Listed records.
________________________

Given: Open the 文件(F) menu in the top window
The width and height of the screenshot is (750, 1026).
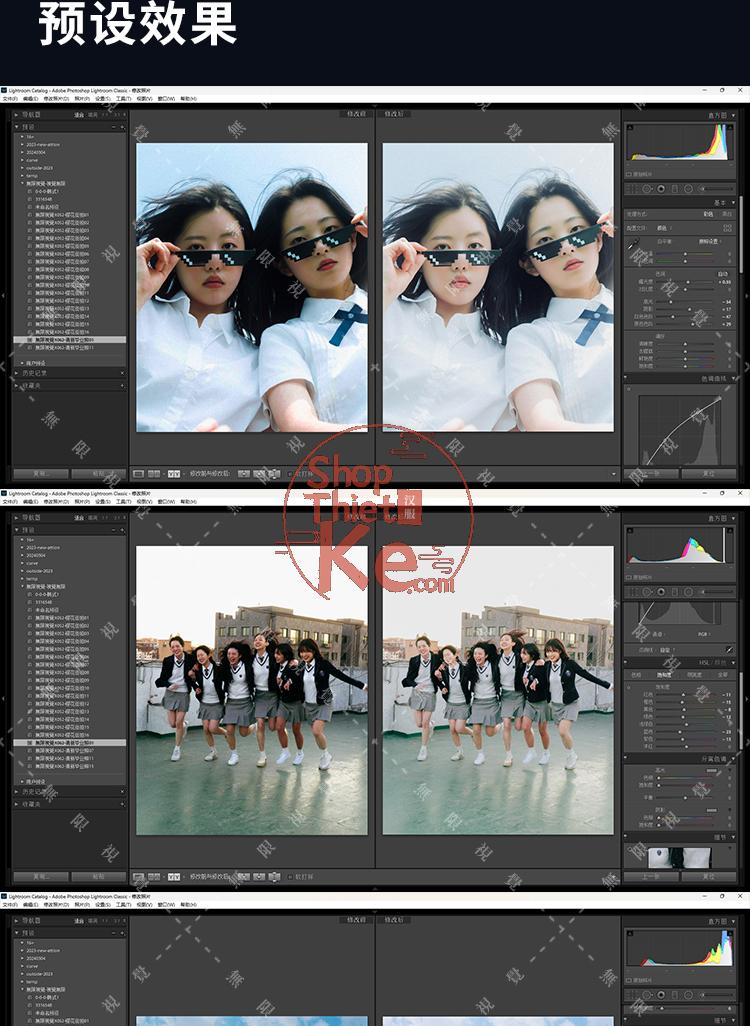Looking at the screenshot, I should (x=10, y=99).

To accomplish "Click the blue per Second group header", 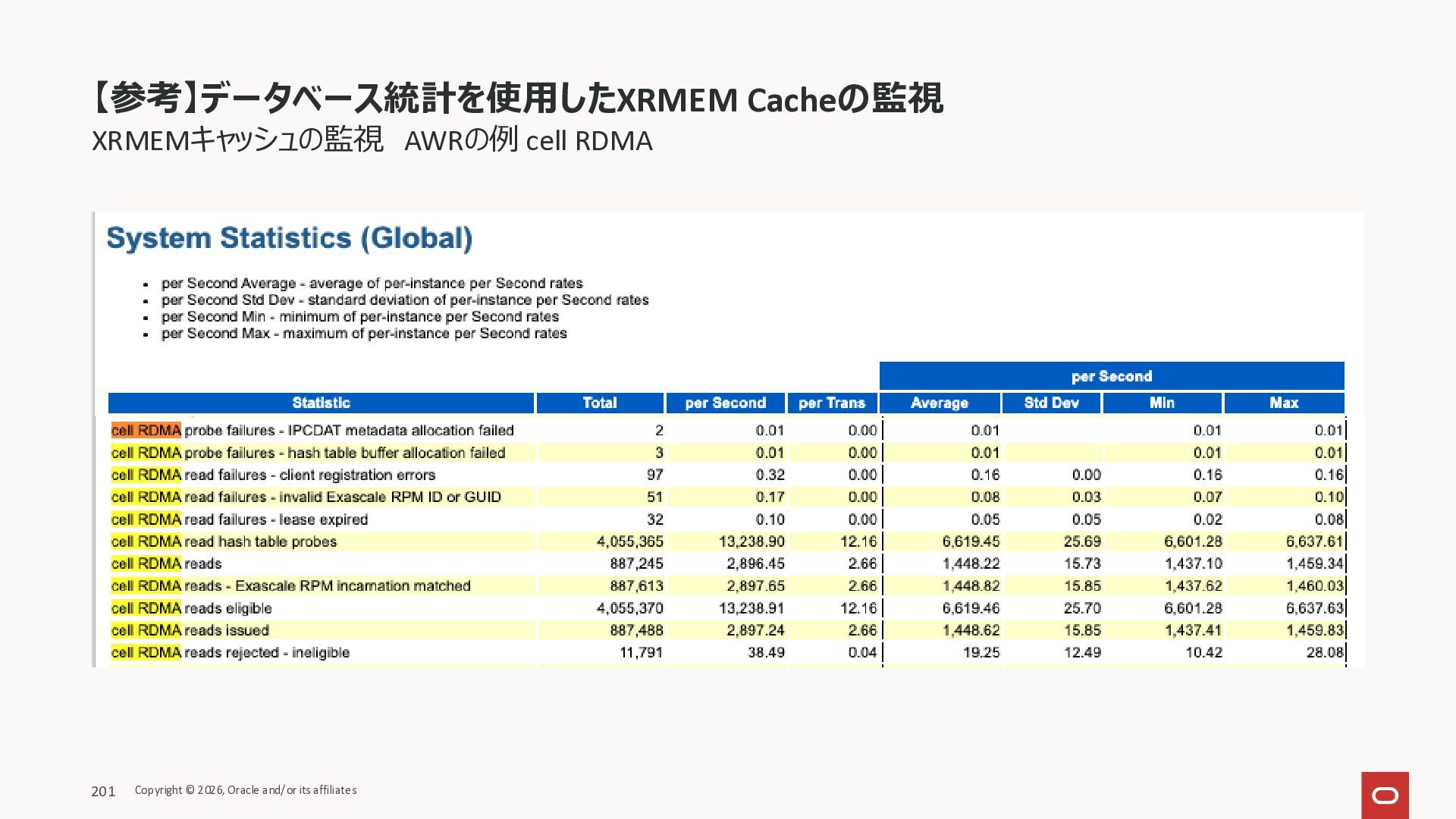I will 1111,376.

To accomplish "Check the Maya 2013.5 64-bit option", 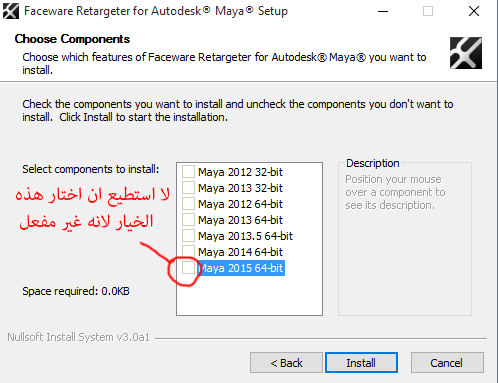I will point(188,236).
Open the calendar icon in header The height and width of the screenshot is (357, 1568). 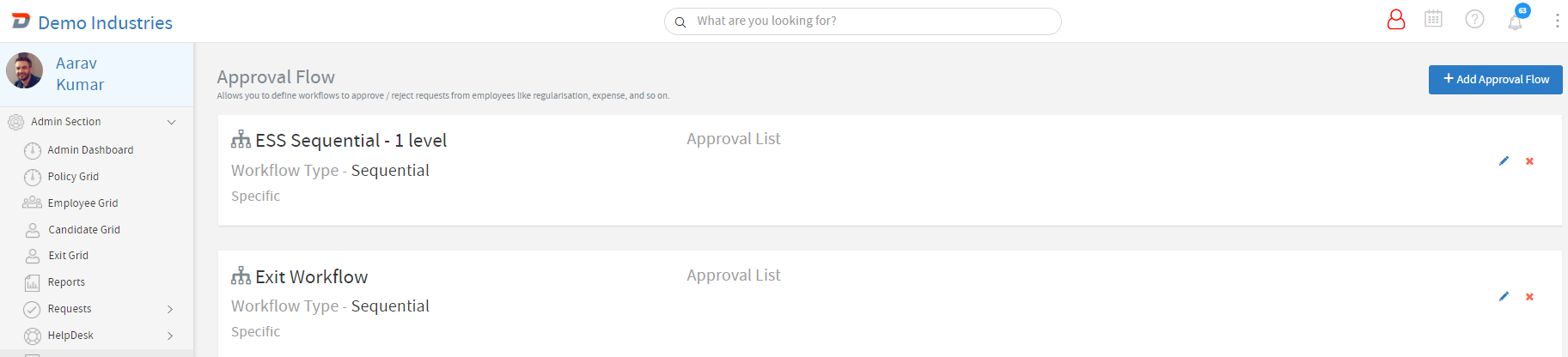[x=1433, y=19]
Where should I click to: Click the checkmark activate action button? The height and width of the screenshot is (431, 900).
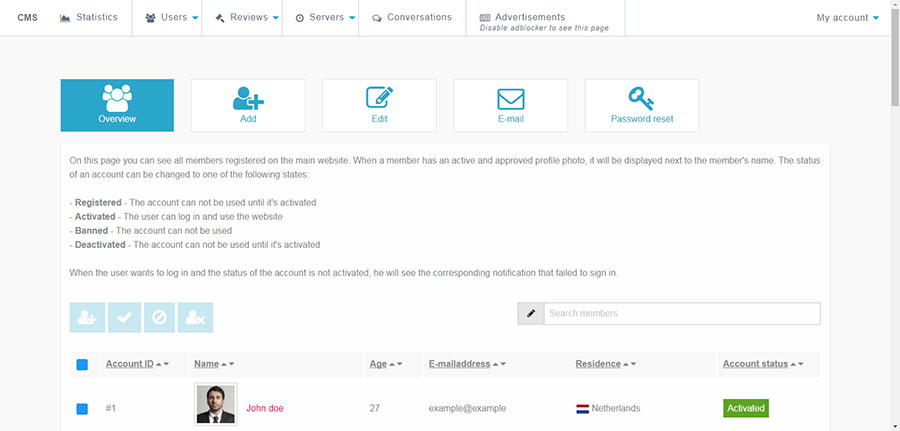pos(124,317)
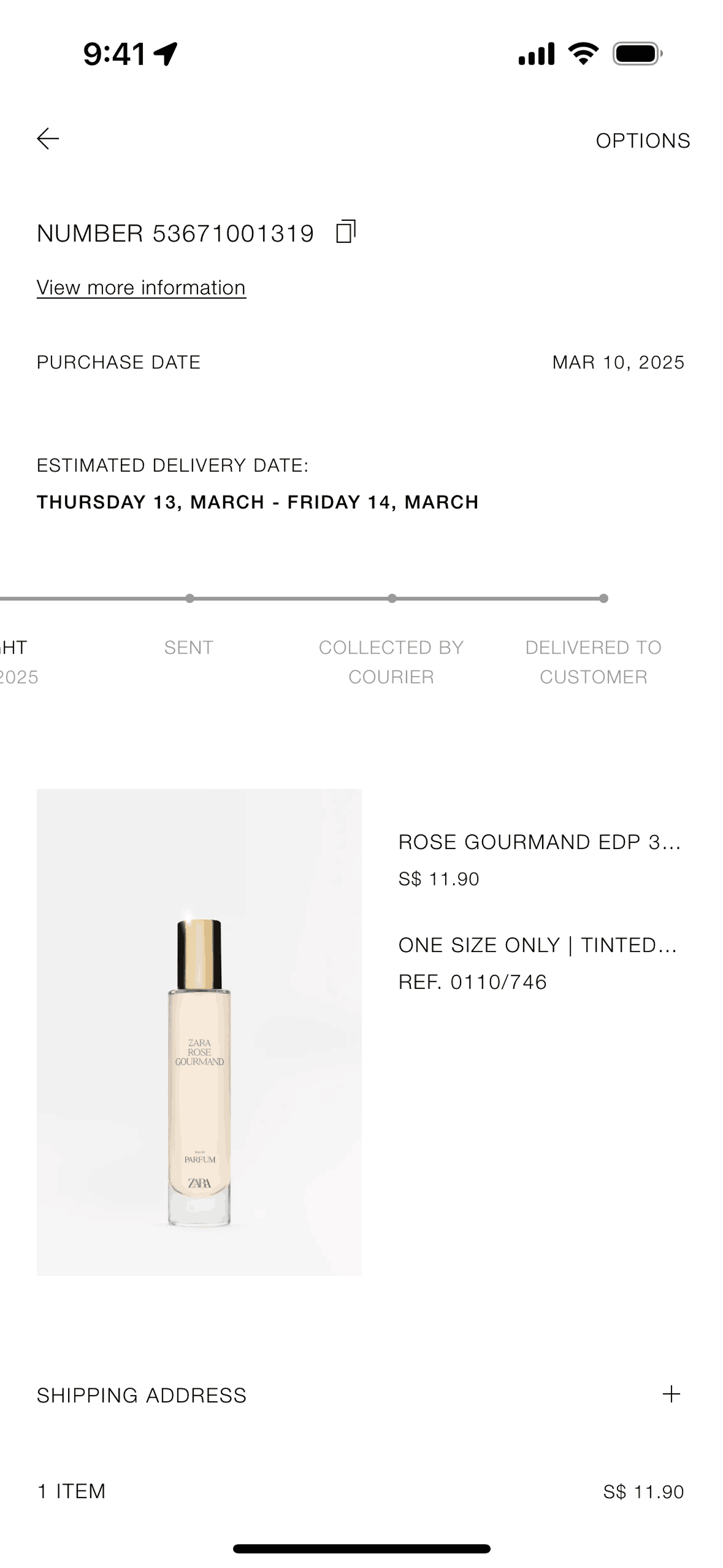Image resolution: width=723 pixels, height=1568 pixels.
Task: Tap the DELIVERED TO CUSTOMER milestone dot
Action: click(x=604, y=596)
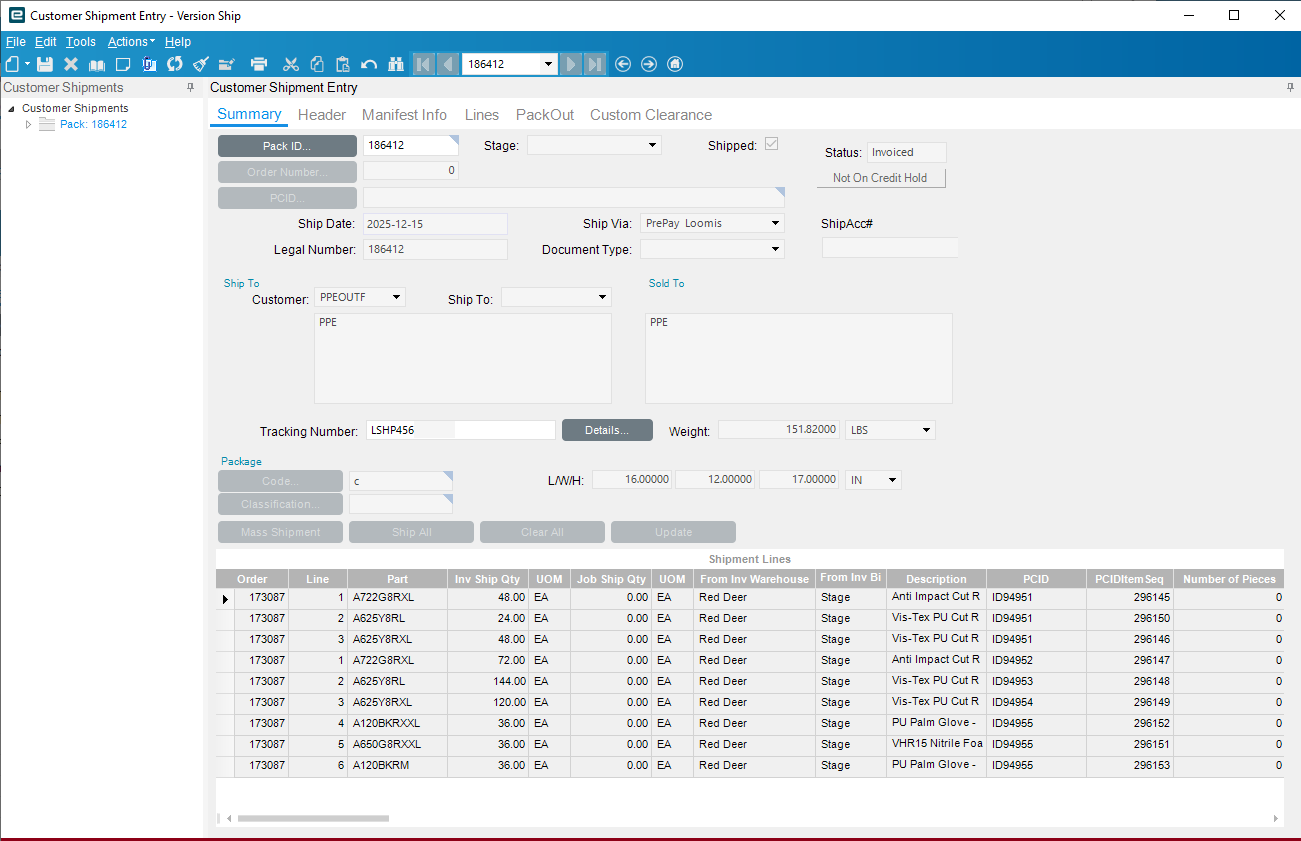
Task: Click the Details... button
Action: tap(607, 430)
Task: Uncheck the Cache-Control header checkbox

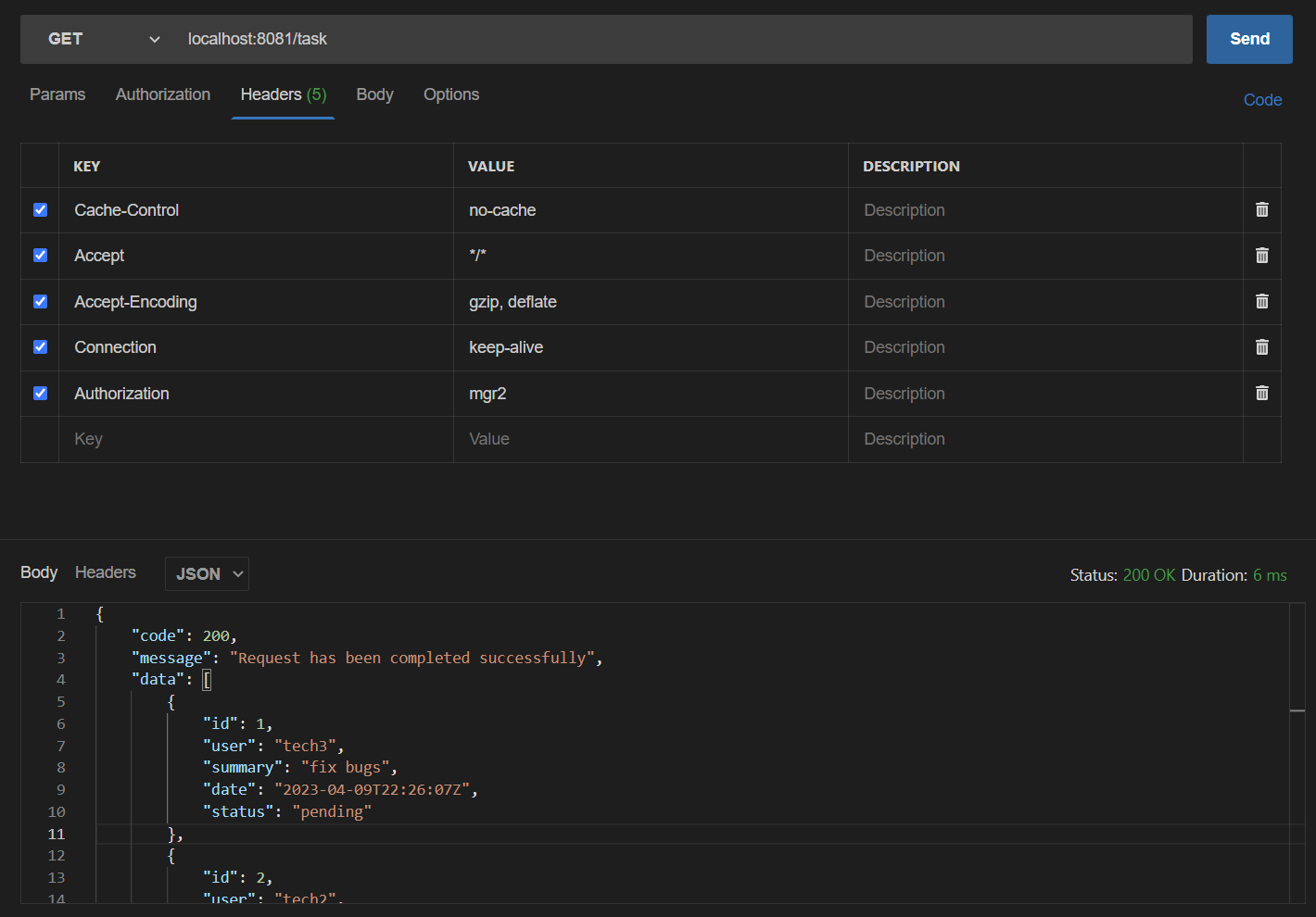Action: (x=40, y=209)
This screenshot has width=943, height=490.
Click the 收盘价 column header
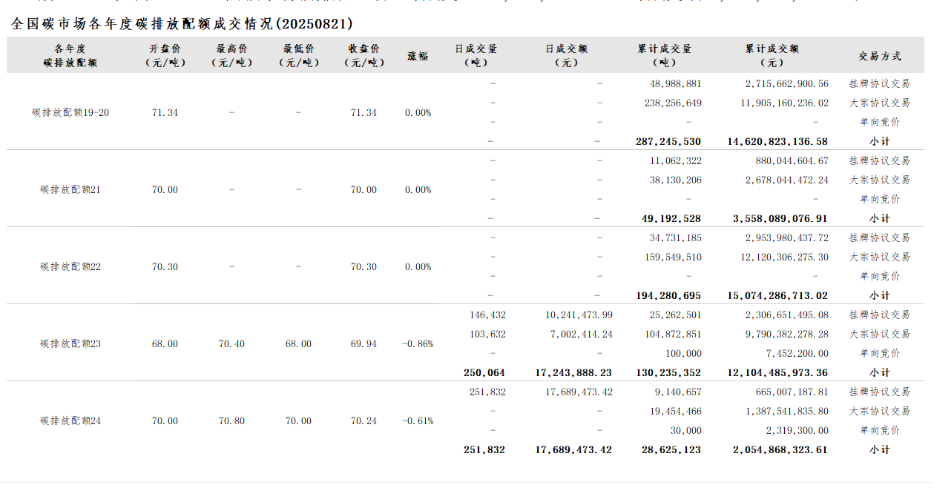(364, 55)
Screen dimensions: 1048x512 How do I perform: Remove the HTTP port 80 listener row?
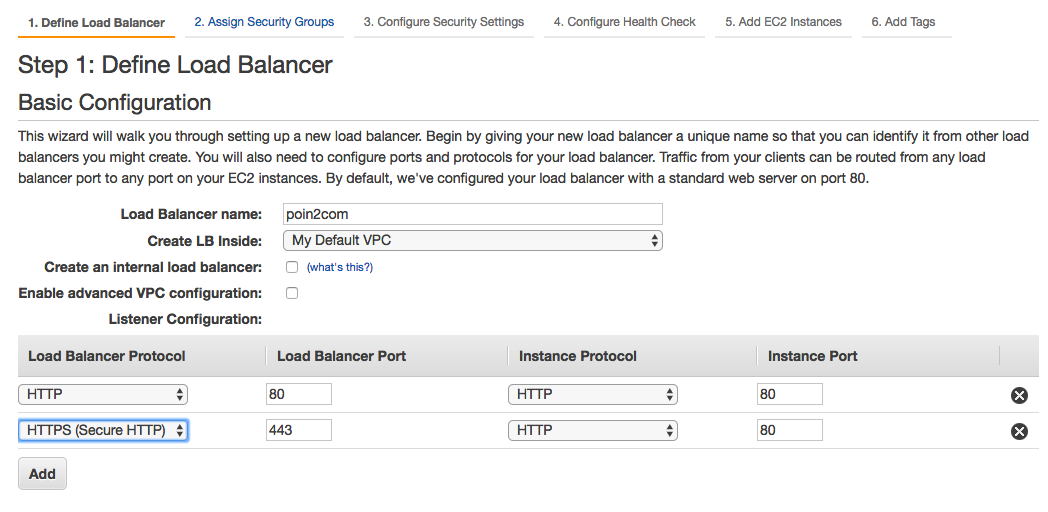click(x=1019, y=395)
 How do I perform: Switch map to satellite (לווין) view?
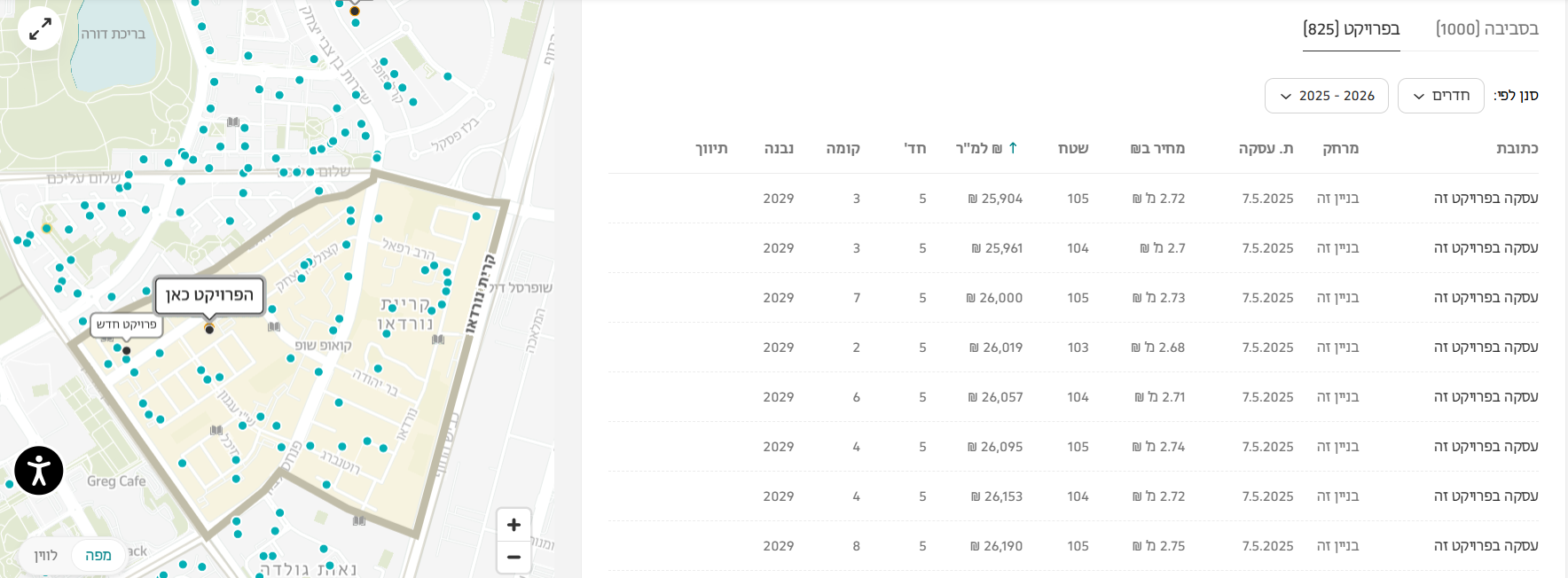click(x=46, y=556)

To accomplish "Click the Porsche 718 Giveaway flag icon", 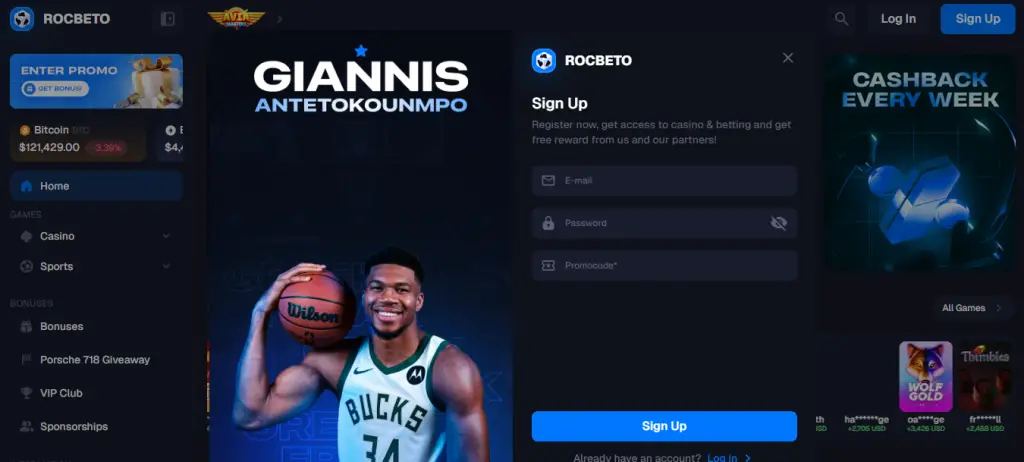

________________________

Requirement. Pick out each line of the rows above that contains the string "Task". Letter case must match.

Response to this exercise.
Task: Tap the DELIVERED TO CUSTOMER milestone dot
Task: Click the Details... button
Task: Uncheck the Cache-Control header checkbox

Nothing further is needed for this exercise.